While the controversial measure was being considered, Deal pivoted between statements that the measure was not part of his agenda to offering advice to lawmakers on how to word legislation that he would sign.
Deal was unavailable to comment, but "he has been very clear as to where he stands on this issue and will assess the legislation during bill review," Deal's spokesperson Jen Talaber Ryan emailed, while declining to elaborate further.
The governor has until May 3 to veto the measure, which would otherwise become law July 1.

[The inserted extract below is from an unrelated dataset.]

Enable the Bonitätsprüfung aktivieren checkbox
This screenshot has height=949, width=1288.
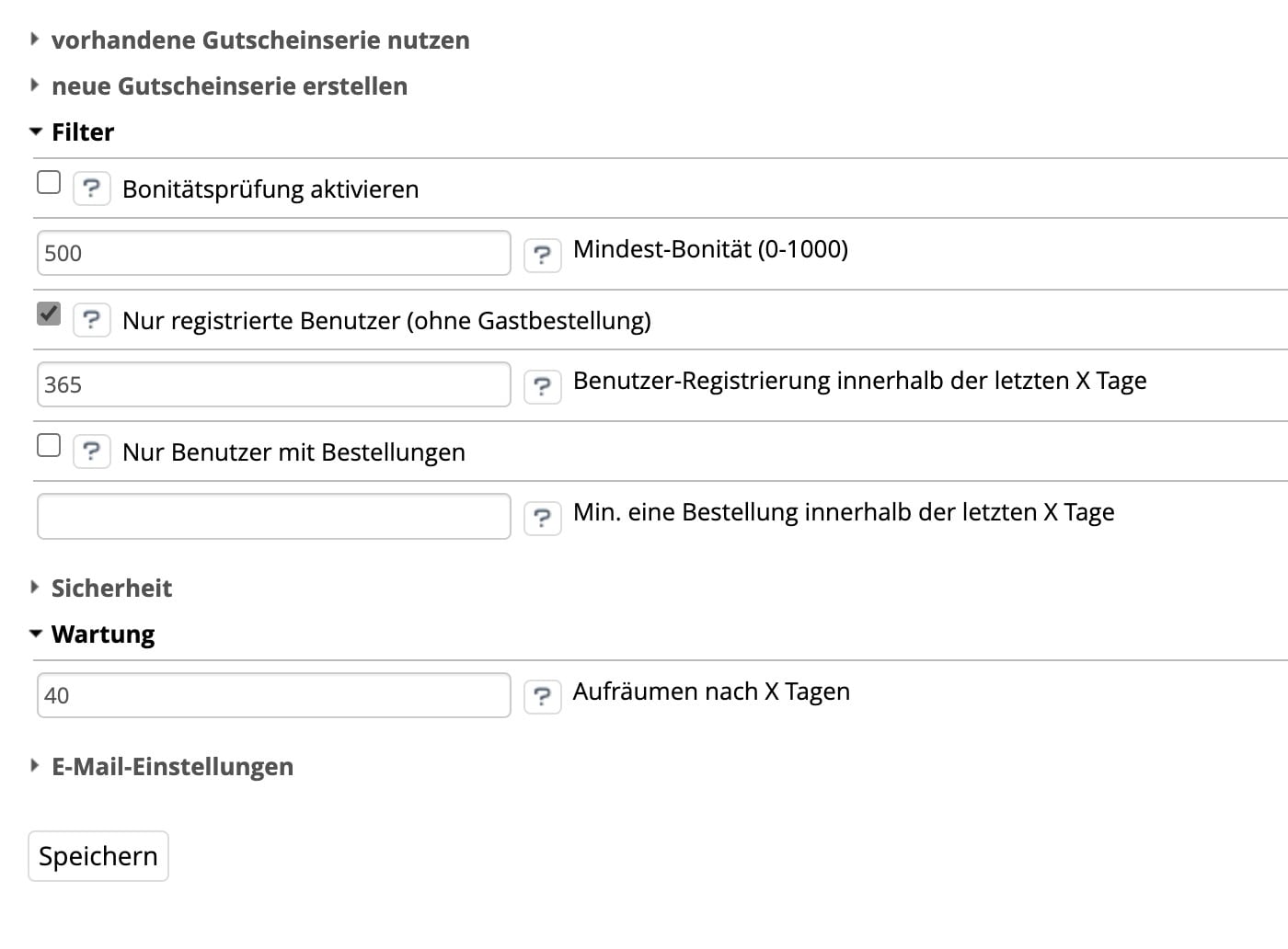pos(49,182)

Georgia already faces the possibility that the National Football League might take the state out of consideration for hosting a Super Bowl, and Walt Disney (DIS) has vowed that it would no longer do any business in the state should Deal sign the measure. And the list of businesses, ranging from Microsoft (MSFT) to Atlanta-based Coca-Cola (KO) and Home Depot (HD), that stand in opposition has lengthened.
On Thursday, Time Warner (TWX) added its voice to those urging Deal to veto the proposal. "We strongly oppose the discriminatory language and intent of Georgia's pending religious liberty bill," the company said in a statement. Time Warner added that all of its divisions -- HBO, Warner Bros. and Turner -- have business interests in Georgia, but especially Turner, which has been active in a coalition of businesses opposed to the measure.
A collection of Hollywood heavy hitters also threatens to take their business elsewhere.
In the last fiscal year, at least 248 films and TV productions were shot in Georgia, "adding at least $1.7 billion in direct spending to the state's economy," said a letter to Deal from the Human Rights Campaign. Only California and New York have bigger entertainment industry footprints, and both have statewide nondiscrimination laws.
"Unfortunately, Georgia not only lacks such a law, but could soon move from a bad situation to worse," stated the Human Rights Campaign letter, which was signed by actresses Anne Hathaway, Julianne Moore and Marisa Tomei, along with producers and directors Rob Reiner, Gus Van Sant and Harvey Weinstein, among many others.
In a tweet, Salesforce.com (CRM) CEO Marc Benioff questioned whether his tech company should exit that state if the measure becomes law. The San Francisco-based company, which has about 20,000 workers worldwide, employs more than 400 people in Georgia.
The controversy had one business in the state, 4A Graphics of Georgia, setting up a tongue-in-check page on its website purporting to offer marketing signs to businesses should the legislation become law, under the heading: "We don't discriminate. We just sell high-quality discrimination signs to people who do."